» Exercise text:

As for the course, I’ve had a double lecture this afternoon and I have to say I’m a bit disappointed on a couple of fronts. First of all, the element on ministry and personality type is just barely half the course, spanning Thursday and Friday.

Secondly, today’s material has largely been a baptism of management theory. It was justified on the grounds that all truth is God’s truth, and of course I believe that. However, I think we’ve had one reference in the PowerPoint slides to Scripture, and that was the obligatory Proverbs 29:18, a text surely much misused, and for some reason in this context limited to leaders, not ‘the people’, as the verse says. The lecturers also made clear that there are vast differences between a line management situation and a voluntary organisation. Yet the primary assumptions have been about large churches. Hence the person quoted more than anybody has been Bill Hybels, and I shall be watching to see whether what we are really getting is teaching on how to run a megachurch, something that will not be terribly applicable to many of us.

It isn’t surprising when the main lecturer is a former President of Hasbro’s European Division, and worships at a large church in Surrey. The other guy is part-time on the college staff along with being vicar of what was certainly a big church when I was here in the Eighties. I could be doing the lecturers a disservice, and hopefully tomorrow I’ll have more positive reflections to report.

Sabbatical, Day 22: Good News And Packing

Two pieces of good news today: first of all, Mark will probably be fit enough for school tomorrow. He wasn’t quite up to church this morning, but he is surprisingly self-aware for a four-year-old, so when he said he wasn’t up to it we were sure he was being truthful.

I took Rebekah back to St Andrew’s, where she enjoyed the Sunday School. I had the pleasure of hearing Linda the Reader (and a staff member at the pre-school our children attended) preach, even quoting a book I had recommended to her. It was also a delight to be in a communion service where Lee our curate neighbour presided. The congregation read the liturgy too fast for five-year-old Rebekah to follow, and perhaps that’s something many churches need to bear in mind if children are to be at the sacrament. They also didn’t have anyone giving directions as to when you should go to the rail for communion – again, how easily we think we all know the drill.

This afternoon Rebekah returned there for their monthly Activ8 for primary school children, which she loves. We took Mark for a short walk around the estate. He is big into cameras at present. It began with speed cameras and has now spread to CCTV. He’ll never struggle to see them in this country. Today, Debbie spread his interest to looking out for burglar alarms on houses.

» Supplied information:
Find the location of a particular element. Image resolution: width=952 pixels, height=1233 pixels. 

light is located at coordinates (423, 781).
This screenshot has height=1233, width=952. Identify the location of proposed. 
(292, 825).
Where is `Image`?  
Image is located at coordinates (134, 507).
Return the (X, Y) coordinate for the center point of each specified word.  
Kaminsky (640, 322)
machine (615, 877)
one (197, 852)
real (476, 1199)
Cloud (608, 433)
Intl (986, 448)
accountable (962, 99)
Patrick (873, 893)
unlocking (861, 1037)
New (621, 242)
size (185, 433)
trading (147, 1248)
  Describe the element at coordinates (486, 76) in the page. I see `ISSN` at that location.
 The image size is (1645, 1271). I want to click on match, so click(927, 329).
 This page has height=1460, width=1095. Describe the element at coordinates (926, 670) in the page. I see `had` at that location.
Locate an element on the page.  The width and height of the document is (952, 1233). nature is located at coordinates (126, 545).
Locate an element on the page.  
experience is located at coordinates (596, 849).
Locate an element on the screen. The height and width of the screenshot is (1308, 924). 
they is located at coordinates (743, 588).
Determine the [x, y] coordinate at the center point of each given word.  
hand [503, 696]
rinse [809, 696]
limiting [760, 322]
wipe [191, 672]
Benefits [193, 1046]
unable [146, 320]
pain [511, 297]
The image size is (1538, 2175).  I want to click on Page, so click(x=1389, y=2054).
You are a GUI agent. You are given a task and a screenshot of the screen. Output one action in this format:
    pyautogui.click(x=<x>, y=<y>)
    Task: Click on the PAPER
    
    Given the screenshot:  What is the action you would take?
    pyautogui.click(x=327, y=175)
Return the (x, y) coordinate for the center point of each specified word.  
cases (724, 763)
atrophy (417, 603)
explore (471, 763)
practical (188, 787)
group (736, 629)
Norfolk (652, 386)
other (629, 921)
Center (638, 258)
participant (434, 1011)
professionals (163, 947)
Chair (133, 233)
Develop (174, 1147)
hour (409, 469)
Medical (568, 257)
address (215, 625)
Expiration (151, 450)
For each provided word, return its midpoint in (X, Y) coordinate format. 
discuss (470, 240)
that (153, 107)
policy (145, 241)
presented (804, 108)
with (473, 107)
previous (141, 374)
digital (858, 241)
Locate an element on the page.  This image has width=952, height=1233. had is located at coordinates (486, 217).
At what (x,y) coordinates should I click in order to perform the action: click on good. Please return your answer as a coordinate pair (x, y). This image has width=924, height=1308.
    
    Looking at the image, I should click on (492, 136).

» Brief A: State whether each statement agrees with the sabbatical diary, answering yes or no and quoting the words of the diary that decide it: (i) The part on ministry and personality type runs over Thursday and Friday. (ii) Mark went to church this morning. (iii) Rebekah is four years old.
» Brief B: Write what comes next in the sabbatical diary, starting after its last sentence.

» Task output A:
(i) Yes: "spanning Thursday and Friday"
(ii) No: "He wasn’t quite up to church this morning"
(iii) No: "five-year-old Rebekah"

» Task output B:
The second item of good news in addition to Mark’s health is that the broadband speed problem is solved. The speed tests with BT ultimately showed the capacity was present on our line for a normal speed (well, normal in our ‘up to 8Mb’ contract is ‘up to 2 Mb’), but the bottleneck was local. I traced it to the router. By the simple device of turning it off for thirty seconds and on again, regular service was resumed.

I’m glad that is fixed before I go away. Tomorrow I head off to Trinity College, Bristol for a week on ‘Management, Leadership and the Practice of Ministry’. I’m not entirely comfortable with associating the word ‘management’ with ministry for a number of reasons, unless by management we mean ‘stewardship’. However, my reason for attending the course is this is the one I’ve been building up to in the blog posts lately – it has elements about ministry and the minister’s personality type.

So right now, I’m throwing a few things into a bag ready for the getaway, and I’m burning some CDs to iTunes on the laptop in the hope they might transfer to the MP3 player on my phone. Then there will be all the last-minute stuff in the morning – all to pack while helping get the children ready for school – and then I hit the road as soon as I’m back from the school run.

For some reason today I’ve been quite nervous about this trip. I get quite anxious about getting through the first twenty-four hours in a strange place (and Trinity will be strange, twenty years after leaving), getting to know where things are and the nature of the routine. Maybe God has something good in store, though. I shouldn’t be surprised if he has.